SANTA FE, N.M. (CN) — The New Mexico Supreme Court ruled unanimously Wednesday that the governor and secretary of the Department of Health have the authority to close down indoor dining at restaurants during the Covid-19 pandemic.
New Mexico originally implemented a ban on indoor dining at restaurants, taverns and other food-service establishments in March, restricting restaurants to takeout and delivery orders only. The ban was softened in June, allowing restaurants to operate indoor dining at 50% capacity with social distancing and enhanced cleaning and disinfecting measures in place.
But in July, after an increase in Covid-19 cases, state health officials reimplemented the indoor dining ban. Restaurants and other food-service businesses were allowed to continue to operate patio or outdoor dining at 50% capacity.
The New Mexico Restaurant Association and several business owners then filed a lawsuit in state court against Governor Michelle Lujan Grisham and New Mexico Secretary of Health Kathyleen Kunkel, seeking a restraining order that would have kept the prohibition from taking effect.

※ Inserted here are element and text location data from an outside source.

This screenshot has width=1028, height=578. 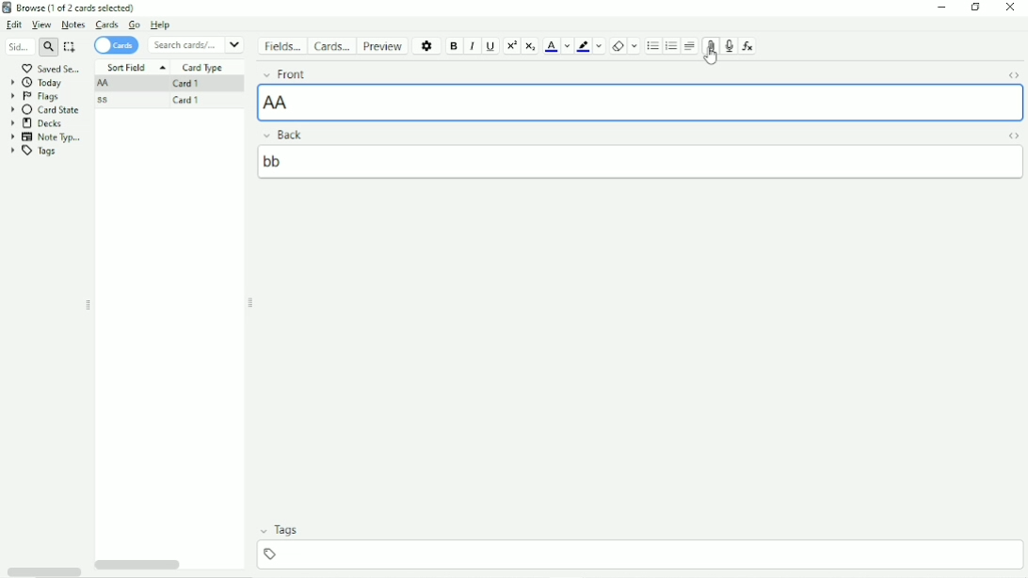 What do you see at coordinates (28, 47) in the screenshot?
I see `Search` at bounding box center [28, 47].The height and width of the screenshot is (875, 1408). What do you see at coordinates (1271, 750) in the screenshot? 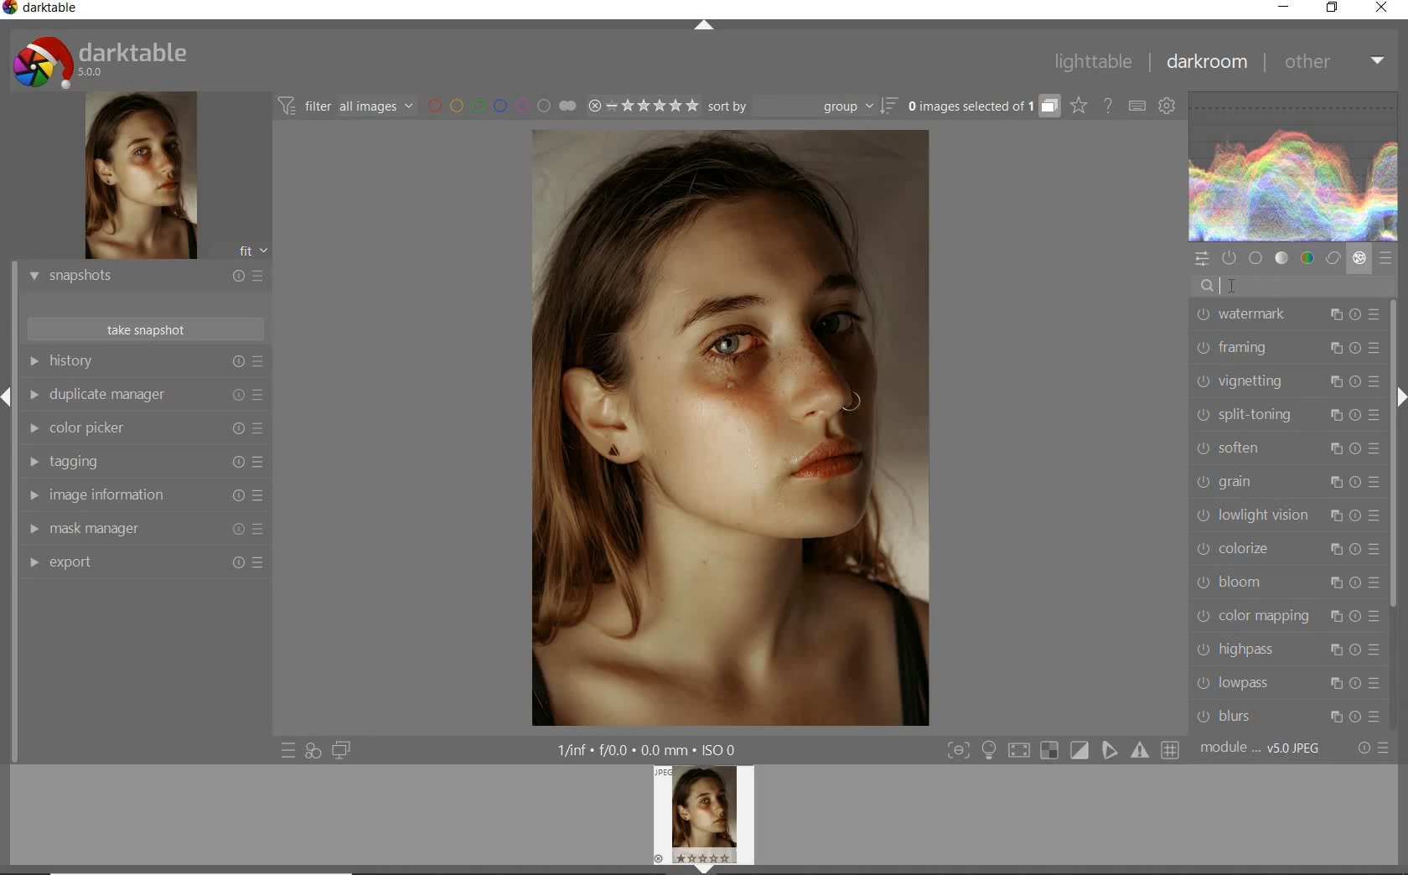
I see `module....V5.0jpeg` at bounding box center [1271, 750].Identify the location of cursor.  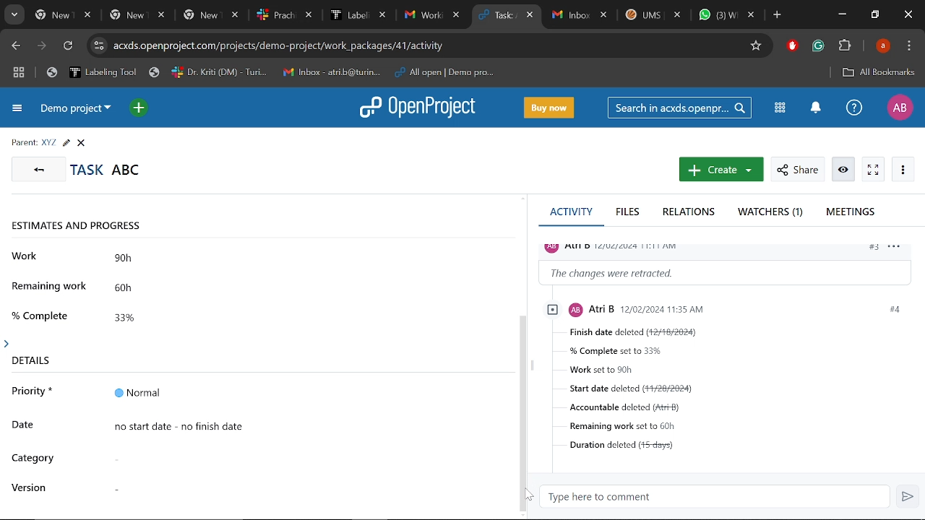
(522, 496).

Judge Raymond Romero granted a temporary restraining order July 20 that would have let restaurants allow indoor dining. But the state sought an emergency order with the state’s Supreme Court to maintain the restrictions, which was granted the day it was filed.
On Wednesday, three hours before the Supreme Court hearing, Grisham announced an updated public health order which will allow restaurants to re-open indoor dining at 25% capacity, effective Aug. 29.
“I know New Mexicans are ecstatic about our recent progress against COVID-19,” Grisham said in a press release. “But, given what we know about this virus, we must sound a note of caution: Our progress is only as good as our willingness to stay the course. This virus is still looking for opportunities to spread.”
Despite the change in public health orders, the hearing on the indoor ban proceeded on Wednesday afternoon. Justices Barbara Vigil, Judith Nakamura, David Thompson, and Shannon Bacon heard arguments from Matthew Garcia, representing the defendants, Angelo Artuso, representing the petitioners, and Judge Romero.
The primary arguments of the injunction were whether the public health order was issued under a provision of the New Mexico Public Health Act, which states that the state Department of Health has the authority to “close any public place and forbid gatherings of people when necessary for the protection of the public health”, or whether the closures were governed by another provision of the act, which governs the quarantine of individuals and provides protections for those individuals.
Further, the original petition claimed that the orders regarding indoor dining were “unreasonable, arbitrary and capricious” because other enterprises which potentially afford close contact by members of the public, such as gyms and places of worship, were not restricted in the same ways.
The state, represented by Garcia, argued that the relevant public health orders were covered by the act, and made the claim that this completely resolved the first section of the case.
As to the second argument, that the restrictions on restaurants were arbitrary and capricious, Garcia cited previous rulings that, “The only thing that matters is, is there a reasonable connection between the regulation and the object of the regulation, and it’s only when it is unreasonable and without regard that it should be struck down.”
When asked by Justice Nakamura whether the case being heard was moot due to the earlier announcement of loosened restrictions, Garcia felt that if the matter were not decided, it would lead to many more cases challenging all public health orders to invalidate them, and that the court needed to make a conclusive ruling on whether these orders are arbitrary and capricious.
Arguing for the petitioners, Angelo Artuso of Modrall, Sperling, Roehl, Harris & Sisk in Albuquerque, maintained that the public health orders were issued without due process or the ability for affected businesses to appeal or protest the shutdown of indoor dining.
Further, Artuso maintained that there is not sufficient proof to maintain that indoor dining leads to increased Covid-19 transmission. He argued that if a restaurant worker is diagnosed with Covid-19, there is no evidence that they were infected at the restaurant.
“There’s no data from which anyone could determine whether that restaurant employee picked up Covid-19 from working indoors, or whether they picked it up by going to a party with their friends,” he said.
From this, Artuso concluded that, “I don’t think that the evidence offered by the petitions at this point establishes rationally and reasonably that there is a connection between indoor dining and Covid-19 transmission.”
In a rebuttal, Garcia argued again that, “It’s not a quarantine that’s happening here, it’s a restriction of business operations, which is expressly provided for by [the Public Health Act].”
He further maintained that, “What the [original petitioners] claim was done arbitrarily and capriciously was done unreasonably was done, again, based in the context of a very serious spike in cases.”
After a brief recess, the court returned with a unanimous decision, finding that the ban was within the authority of the state Department of Health and that arguments connecting the ban to quarantine protocols were unpersuasive.
On the matter of whether the ban was unreasonable, Justice Nakamura stated, “It’s well established that differing opinions do not make an action arbitrary and capricious.”
The court granted the state’s writ and ordered Judge Romero to vacate the restraining order.